NOTE: Effective January 1, 2000, the "180-day Fundraising Period" in MCJC 7B(2)(c) has been replaced by a fund-raising period starting on February 15 of the year of the election.
December 1, 1992
Excess funds from a judicial election campaign may not be used to finance a postelection investiture celebration.
Neither a judge nor the judge's campaign committee may accept donations of money or anything of value toward the costs of a postelection investiture celebration.
References: MCJC 7B(2)(c), 7B(2)(e), 7C; JTC A/O 71; MCL 169.206, MSA 4.1703(6).
A successful candidate for election to judicial office asks whether campaign funds may be used after the date of the election for an investiture ceremony, and, if campaign funds are insufficient to cover the costs of the ceremony, whether donations may be accepted to cover the excess costs.
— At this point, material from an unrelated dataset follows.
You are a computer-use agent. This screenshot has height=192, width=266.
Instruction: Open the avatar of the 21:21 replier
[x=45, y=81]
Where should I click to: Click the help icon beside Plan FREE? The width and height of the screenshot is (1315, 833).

MCJC 7B(2)(c) and (e) state in part:
". . . A [judicial] candidate's committee may solicit funds for his campaign no earlier than 180 days before a primary or nominating convention and may not solicit or accept funds after the date of the general election. A candidate should not use or permit the use of campaign contributions for the private benefit of himself or members of his family.
". . .
"(e) Any candidate or his committee having funds remaining after payment of all campaign expenses shall either return such funds to the contributors thereof or donate said funds to the Client [Protection] Fund of the State Bar of Michigan, not later than January 1 following the election."
MCJC 7C states in part:
"Except as provided in 7B(2)(b) and (c):
". . .
"(2) No judge or other person, party, committee, organization, firm, group or entity may accept any contribution of money or of a tangible thing of value, directly or indirectly, to or for a judge's benefit for any purpose whatever, including but not limited to, contribution for a campaign deficit, expenses associated with judicial office, testimonial, honorarium (other than for services, subject to Canon 6) or otherwise."
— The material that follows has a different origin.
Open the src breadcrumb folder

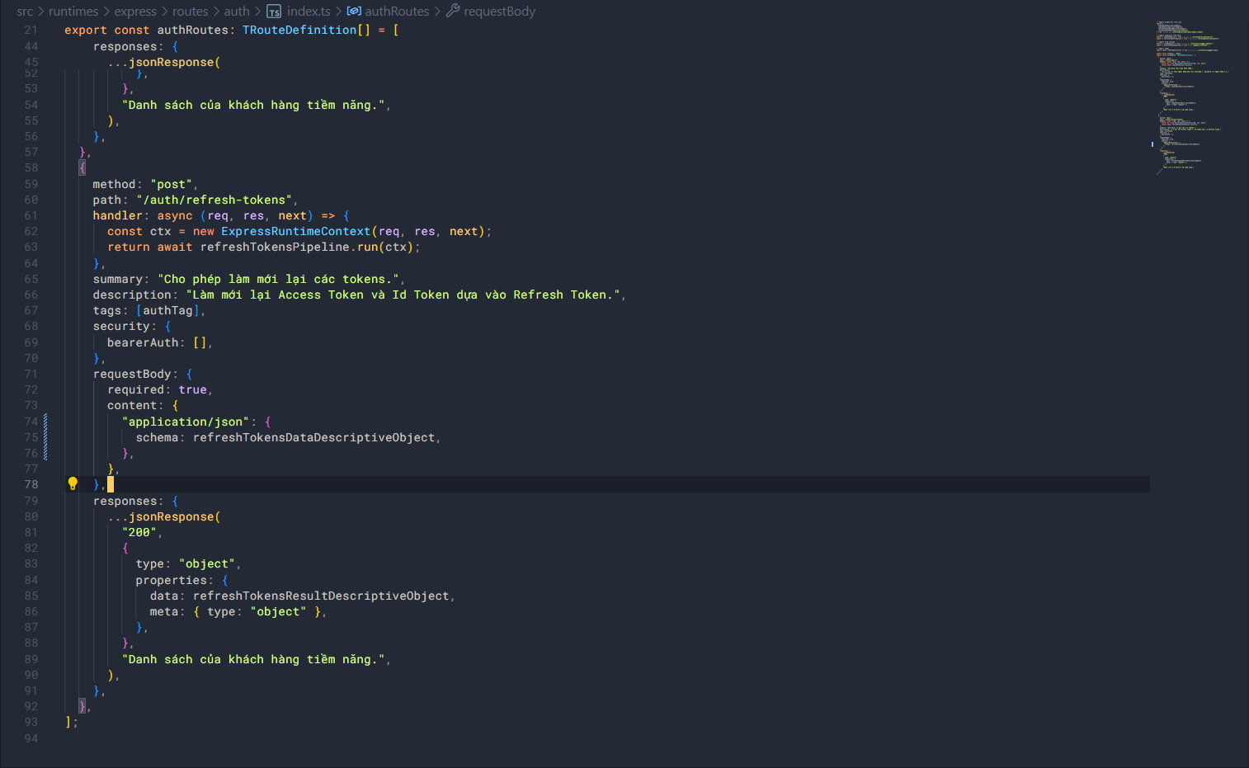[x=25, y=12]
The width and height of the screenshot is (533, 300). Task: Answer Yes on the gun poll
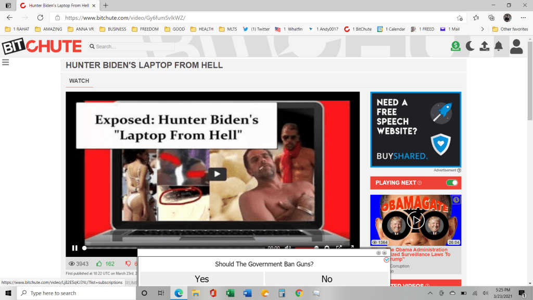point(202,279)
Taking these provisions together, a candidate may not "solicit or accept" funds after the date of the election. All funds remaining after payment of "campaign" expenses must be either returned to the contributors or donated to the Client Protection Fund. A judge may not "accept any contribution of money or tangible thing of value," even to retire a campaign deficit.
MCJC 7B(2)(e) requires that funds remaining "after payment of all campaign expenses" be returned to the contributors or forwarded to the Client Protection Fund. MCL 169.206; MSA 4.1703(6) indicates a campaign "expenditure" is anything of monetary value spent by the campaign committee to influence the nomination or election of a candidate. Since by definition a victory party has no influence on the nomination or election of a candidate, arguably a victory party is not a campaign expense. Therefore, excess funds from a judicial campaign may not be used for an investiture celebration.
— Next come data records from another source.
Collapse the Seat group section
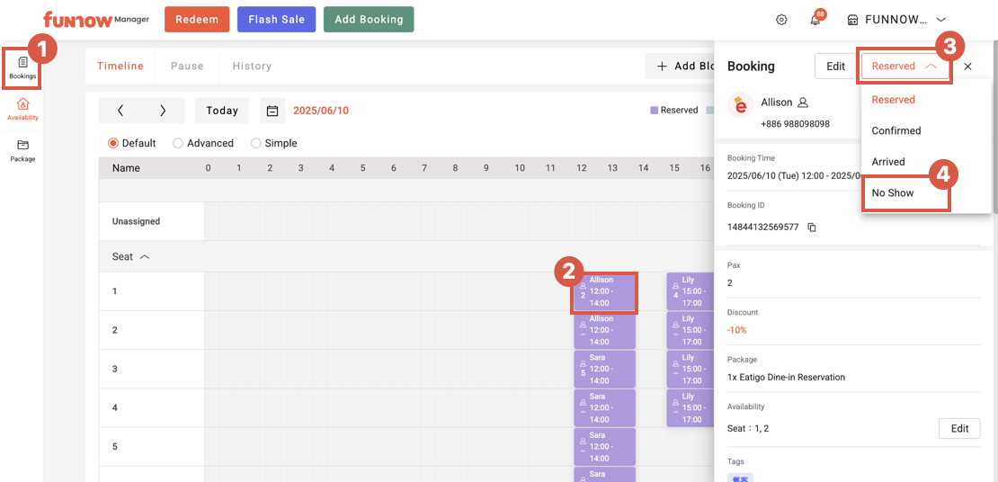The width and height of the screenshot is (998, 482). point(145,257)
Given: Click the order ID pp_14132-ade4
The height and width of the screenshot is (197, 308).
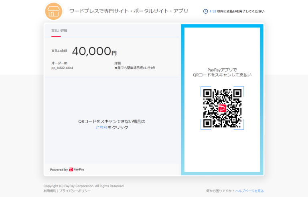Looking at the screenshot, I should pyautogui.click(x=62, y=68).
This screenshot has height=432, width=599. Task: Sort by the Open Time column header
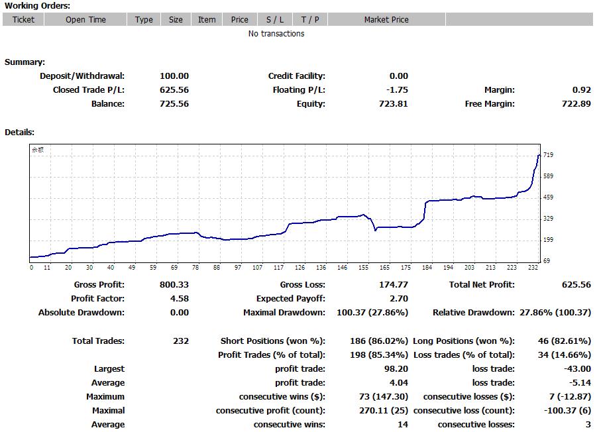pos(85,20)
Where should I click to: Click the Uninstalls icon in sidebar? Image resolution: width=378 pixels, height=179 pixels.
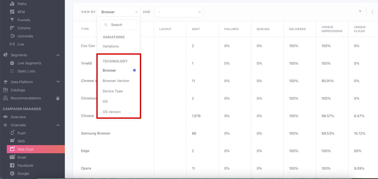tap(12, 36)
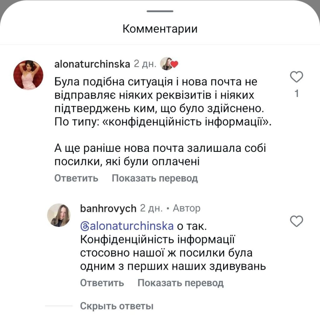Tap the Автор label beside banhrovych
Viewport: 320px width, 320px height.
pos(187,208)

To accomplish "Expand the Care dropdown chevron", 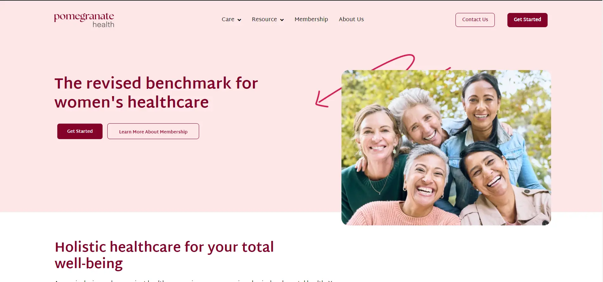I will click(x=239, y=20).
This result is consistent with Judicial Tenure Commission Advisory Opinion 71, which held:
"Canon 7B(2)(e) permits the payment of campaign expenses arising out of campaign funds as long as such expenses were incurred prior to the election; since a postelection party is not a legitimate campaign expenditure incurred before the election, Canon 7B(2)(e) prohibits the use of campaign funds to finance the function."
Other than campaign expenses, judges are prohibited from accepting any contribution or anything of value by MCJC 7C(2). Therefore, donations toward the costs of an investiture celebration may not be accepted.
The ethics rules do not prevent a successful judicial candidate from hosting a postelection victory party for family, friends and volunteers when paid for out of the successful candidate's own resources.